● Extracted records

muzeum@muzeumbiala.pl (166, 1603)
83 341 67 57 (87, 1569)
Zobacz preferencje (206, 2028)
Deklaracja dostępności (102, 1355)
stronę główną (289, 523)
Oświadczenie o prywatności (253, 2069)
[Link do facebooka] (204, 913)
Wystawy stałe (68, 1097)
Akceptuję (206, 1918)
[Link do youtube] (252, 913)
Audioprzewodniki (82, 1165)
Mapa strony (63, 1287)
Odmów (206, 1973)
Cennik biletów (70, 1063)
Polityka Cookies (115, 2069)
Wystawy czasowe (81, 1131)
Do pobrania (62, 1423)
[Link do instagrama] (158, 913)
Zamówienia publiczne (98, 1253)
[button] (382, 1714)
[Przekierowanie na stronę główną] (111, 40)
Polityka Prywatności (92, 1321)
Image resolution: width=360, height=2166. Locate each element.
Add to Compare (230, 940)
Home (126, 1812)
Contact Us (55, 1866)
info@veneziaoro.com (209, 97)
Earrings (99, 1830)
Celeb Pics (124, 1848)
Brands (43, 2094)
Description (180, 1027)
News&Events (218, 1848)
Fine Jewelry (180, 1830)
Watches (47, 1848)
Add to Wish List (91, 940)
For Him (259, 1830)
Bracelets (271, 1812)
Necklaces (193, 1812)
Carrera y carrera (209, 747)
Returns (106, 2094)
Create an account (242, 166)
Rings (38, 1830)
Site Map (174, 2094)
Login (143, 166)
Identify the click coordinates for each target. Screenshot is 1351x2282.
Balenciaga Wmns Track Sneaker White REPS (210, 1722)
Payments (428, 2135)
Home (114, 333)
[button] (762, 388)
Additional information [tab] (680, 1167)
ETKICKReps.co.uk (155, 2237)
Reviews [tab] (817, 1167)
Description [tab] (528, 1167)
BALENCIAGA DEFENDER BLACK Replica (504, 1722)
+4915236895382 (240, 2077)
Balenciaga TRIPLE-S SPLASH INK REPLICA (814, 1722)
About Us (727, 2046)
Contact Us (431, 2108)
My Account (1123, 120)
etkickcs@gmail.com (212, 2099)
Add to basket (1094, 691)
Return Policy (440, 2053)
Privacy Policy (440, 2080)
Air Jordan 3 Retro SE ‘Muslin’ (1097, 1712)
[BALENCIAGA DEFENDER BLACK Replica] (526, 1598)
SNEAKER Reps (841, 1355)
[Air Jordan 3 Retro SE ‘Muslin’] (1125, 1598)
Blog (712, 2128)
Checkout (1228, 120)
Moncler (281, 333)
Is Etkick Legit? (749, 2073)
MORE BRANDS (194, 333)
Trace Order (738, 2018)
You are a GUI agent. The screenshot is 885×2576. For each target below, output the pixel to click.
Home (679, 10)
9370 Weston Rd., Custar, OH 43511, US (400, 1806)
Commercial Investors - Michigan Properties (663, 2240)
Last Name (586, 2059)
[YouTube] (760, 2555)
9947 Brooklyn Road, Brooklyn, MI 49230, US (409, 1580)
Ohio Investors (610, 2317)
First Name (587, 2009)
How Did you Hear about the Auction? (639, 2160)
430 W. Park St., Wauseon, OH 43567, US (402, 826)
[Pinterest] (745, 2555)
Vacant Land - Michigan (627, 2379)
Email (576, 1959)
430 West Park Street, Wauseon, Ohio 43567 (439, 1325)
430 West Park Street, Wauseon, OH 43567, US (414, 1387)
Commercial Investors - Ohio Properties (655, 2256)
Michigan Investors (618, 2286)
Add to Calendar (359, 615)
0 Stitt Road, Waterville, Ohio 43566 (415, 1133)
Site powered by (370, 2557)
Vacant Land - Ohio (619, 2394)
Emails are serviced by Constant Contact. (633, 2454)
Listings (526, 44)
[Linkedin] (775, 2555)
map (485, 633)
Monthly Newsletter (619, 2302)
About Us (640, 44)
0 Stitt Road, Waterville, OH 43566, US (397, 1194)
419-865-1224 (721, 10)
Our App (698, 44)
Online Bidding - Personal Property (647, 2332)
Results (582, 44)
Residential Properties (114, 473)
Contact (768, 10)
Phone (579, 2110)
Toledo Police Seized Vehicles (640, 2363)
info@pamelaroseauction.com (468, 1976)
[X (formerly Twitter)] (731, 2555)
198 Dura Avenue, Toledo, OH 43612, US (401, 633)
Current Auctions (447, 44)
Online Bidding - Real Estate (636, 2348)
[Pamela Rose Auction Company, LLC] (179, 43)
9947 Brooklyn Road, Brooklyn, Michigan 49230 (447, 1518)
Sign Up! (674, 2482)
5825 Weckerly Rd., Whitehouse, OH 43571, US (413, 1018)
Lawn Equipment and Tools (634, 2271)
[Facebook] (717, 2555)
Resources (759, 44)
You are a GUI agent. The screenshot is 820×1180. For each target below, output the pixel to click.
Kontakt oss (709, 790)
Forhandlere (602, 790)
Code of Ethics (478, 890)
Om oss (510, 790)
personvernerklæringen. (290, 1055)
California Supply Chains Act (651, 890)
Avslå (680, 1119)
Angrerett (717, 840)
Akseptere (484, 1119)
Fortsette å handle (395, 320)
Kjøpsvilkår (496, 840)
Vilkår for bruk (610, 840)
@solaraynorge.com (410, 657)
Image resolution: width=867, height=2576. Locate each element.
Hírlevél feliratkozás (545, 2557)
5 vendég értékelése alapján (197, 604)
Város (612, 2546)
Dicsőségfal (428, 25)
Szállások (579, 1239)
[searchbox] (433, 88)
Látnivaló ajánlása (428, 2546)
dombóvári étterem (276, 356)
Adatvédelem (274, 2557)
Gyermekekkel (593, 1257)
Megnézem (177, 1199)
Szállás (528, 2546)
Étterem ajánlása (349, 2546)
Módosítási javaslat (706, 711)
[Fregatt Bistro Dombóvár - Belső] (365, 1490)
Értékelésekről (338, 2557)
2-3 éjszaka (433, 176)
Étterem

● Task to complete
The complete listing is to be repeated word for word.

● Output of the task
muzeum@muzeumbiala.pl (166, 1603)
83 341 67 57 (87, 1569)
Zobacz preferencje (206, 2028)
Deklaracja dostępności (102, 1355)
stronę główną (289, 523)
Oświadczenie o prywatności (253, 2069)
[Link do facebooka] (204, 913)
Wystawy stałe (68, 1097)
Akceptuję (206, 1918)
[Link do youtube] (252, 913)
Audioprzewodniki (82, 1165)
Mapa strony (63, 1287)
Odmów (206, 1973)
Cennik biletów (70, 1063)
Polityka Cookies (115, 2069)
Wystawy czasowe (81, 1131)
Do pobrania (62, 1423)
[Link do instagrama] (158, 913)
Zamówienia publiczne (98, 1253)
[button] (382, 1714)
[Przekierowanie na stronę główną] (111, 40)
Polityka Prywatności (92, 1321)
Image resolution: width=360, height=2166. Locate each element.
Add to Compare (230, 940)
Home (126, 1812)
Contact Us (55, 1866)
info@veneziaoro.com (209, 97)
Earrings (99, 1830)
Celeb Pics (124, 1848)
Brands (43, 2094)
Description (180, 1027)
News&Events (218, 1848)
Fine Jewelry (180, 1830)
Watches (47, 1848)
Add to Wish List (91, 940)
For Him (259, 1830)
Bracelets (271, 1812)
Necklaces (193, 1812)
Carrera y carrera (209, 747)
Returns (106, 2094)
Create an account (242, 166)
Rings (38, 1830)
Site Map (174, 2094)
Login (143, 166)
Identify the click coordinates for each target. Screenshot is 1351x2282.
Balenciaga Wmns Track Sneaker White REPS (210, 1722)
Payments (428, 2135)
Home (114, 333)
[button] (762, 388)
Additional information [tab] (680, 1167)
ETKICKReps.co.uk (155, 2237)
Reviews [tab] (817, 1167)
Description [tab] (528, 1167)
BALENCIAGA DEFENDER BLACK Replica (504, 1722)
+4915236895382 (240, 2077)
Balenciaga TRIPLE-S SPLASH INK REPLICA (814, 1722)
About Us (727, 2046)
Contact Us (431, 2108)
My Account (1123, 120)
etkickcs@gmail.com (212, 2099)
Add to basket (1094, 691)
Return Policy (440, 2053)
Privacy Policy (440, 2080)
Air Jordan 3 Retro SE ‘Muslin’ (1097, 1712)
[BALENCIAGA DEFENDER BLACK Replica] (526, 1598)
SNEAKER Reps (841, 1355)
[Air Jordan 3 Retro SE ‘Muslin’] (1125, 1598)
Blog (712, 2128)
Checkout (1228, 120)
Moncler (281, 333)
Is Etkick Legit? (749, 2073)
MORE BRANDS (194, 333)
Trace Order (738, 2018)
You are a GUI agent. The screenshot is 885×2576. For each target below, output the pixel to click.
Home (679, 10)
9370 Weston Rd., Custar, OH 43511, US (400, 1806)
Commercial Investors - Michigan Properties (663, 2240)
Last Name (586, 2059)
[YouTube] (760, 2555)
9947 Brooklyn Road, Brooklyn, MI 49230, US (409, 1580)
Ohio Investors (610, 2317)
First Name (587, 2009)
How Did you Hear about the Auction? (639, 2160)
430 W. Park St., Wauseon, OH 43567, US (402, 826)
[Pinterest] (745, 2555)
Vacant Land - Michigan (627, 2379)
Email (576, 1959)
430 West Park Street, Wauseon, Ohio 43567 (439, 1325)
430 West Park Street, Wauseon, OH 43567, US (414, 1387)
Commercial Investors - Ohio Properties (655, 2256)
Michigan Investors (618, 2286)
Add to Calendar (359, 615)
0 Stitt Road, Waterville, Ohio 43566 (415, 1133)
Site powered by (370, 2557)
Vacant Land - Ohio (619, 2394)
Emails are serviced by Constant Contact. (633, 2454)
Listings (526, 44)
[Linkedin] (775, 2555)
map (485, 633)
Monthly Newsletter (619, 2302)
About Us (640, 44)
0 Stitt Road, Waterville, OH 43566, US (397, 1194)
419-865-1224 (721, 10)
Our App (698, 44)
Online Bidding - Personal Property (647, 2332)
Results (582, 44)
Residential Properties (114, 473)
Contact (768, 10)
Phone (579, 2110)
Toledo Police Seized Vehicles (640, 2363)
info@pamelaroseauction.com (468, 1976)
[X (formerly Twitter)] (731, 2555)
198 Dura Avenue, Toledo, OH 43612, US (401, 633)
Current Auctions (447, 44)
Online Bidding - Real Estate (636, 2348)
[Pamela Rose Auction Company, LLC] (179, 43)
9947 Brooklyn Road, Brooklyn, Michigan 49230 (447, 1518)
Sign Up! (674, 2482)
5825 Weckerly Rd., Whitehouse, OH 43571, US (413, 1018)
Lawn Equipment and Tools (634, 2271)
[Facebook] (717, 2555)
Resources (759, 44)
You are a GUI agent. The screenshot is 820×1180. For each target below, output the pixel to click.
Kontakt oss (709, 790)
Forhandlere (602, 790)
Code of Ethics (478, 890)
Om oss (510, 790)
personvernerklæringen. (290, 1055)
California Supply Chains Act (651, 890)
Avslå (680, 1119)
Angrerett (717, 840)
Akseptere (484, 1119)
Fortsette å handle (395, 320)
Kjøpsvilkår (496, 840)
Vilkår for bruk (610, 840)
@solaraynorge.com (410, 657)
Image resolution: width=867, height=2576. Locate each element.
Hírlevél feliratkozás (545, 2557)
5 vendég értékelése alapján (197, 604)
Város (612, 2546)
Dicsőségfal (428, 25)
Szállások (579, 1239)
[searchbox] (433, 88)
Látnivaló ajánlása (428, 2546)
dombóvári étterem (276, 356)
Adatvédelem (274, 2557)
Gyermekekkel (593, 1257)
Megnézem (177, 1199)
Szállás (528, 2546)
Étterem ajánlása (349, 2546)
Módosítási javaslat (706, 711)
[Fregatt Bistro Dombóvár - Belső] (365, 1490)
Értékelésekről (338, 2557)
2-3 éjszaka (433, 176)
Étterem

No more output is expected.